Armando Esteves Pereira
Diretor-Geral Editorial Adjunto"No norte e centro o abandono dos campos deixou pasto livre para as chamas"
31 de julho de 2025 às 00:31Já há algumas décadas que os grandes incêndios se transformaram numa tradição estival neste País. E particularmente desde a tragédia de 2017 houve um conjunto de leis destinadas a prevenir os fogos e há um forte investimento do dinheiro dos contribuintes no combate, quer no apoio aos bombeiros, quer nos milionários contratos de meios aéreos. Mas a repetição de incêndios de forma quase cíclica, nas mesmas terras, que com intervalo de poucos anos voltam a ser objeto de diretos televisivos pelas mesmas trágicas razões, mostra que continua a haver um grande descaso pelo ordenamento do território e o abandono do interior é algo de inexorável , que nem as promessas dos políticos , nem as suas lágrimas de crocodilo, conseguem inverter.
No norte e centro do País, nas zonas onde impera o minifúndio, a morte dos velhos agricultores e a consequente desertificação humana deixou um campo de mato contínuo que se transformou no pasto para as chamas.
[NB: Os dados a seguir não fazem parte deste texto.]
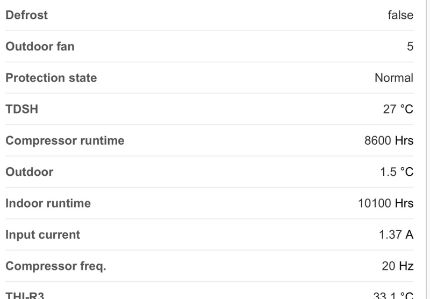Select the Outdoor fan label
Screen dimensions: 430x299
[x=40, y=46]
Este ano, com inverno particularmente chuvoso, as ervas que cresceram vigorosamente na primavera tornam-se agora mais um obstáculo à contenção dos incêndios. Com temperaturas cada vez mais extremas é impossível evitar a deflagração de fogos , mas com um melhor ordenamento do território e da floresta é possível mitigar o impacto. Sem a valorização económica do território, todos os discursos de prevenção de incêndios não passam de promessas vãs que as chamas devorarão.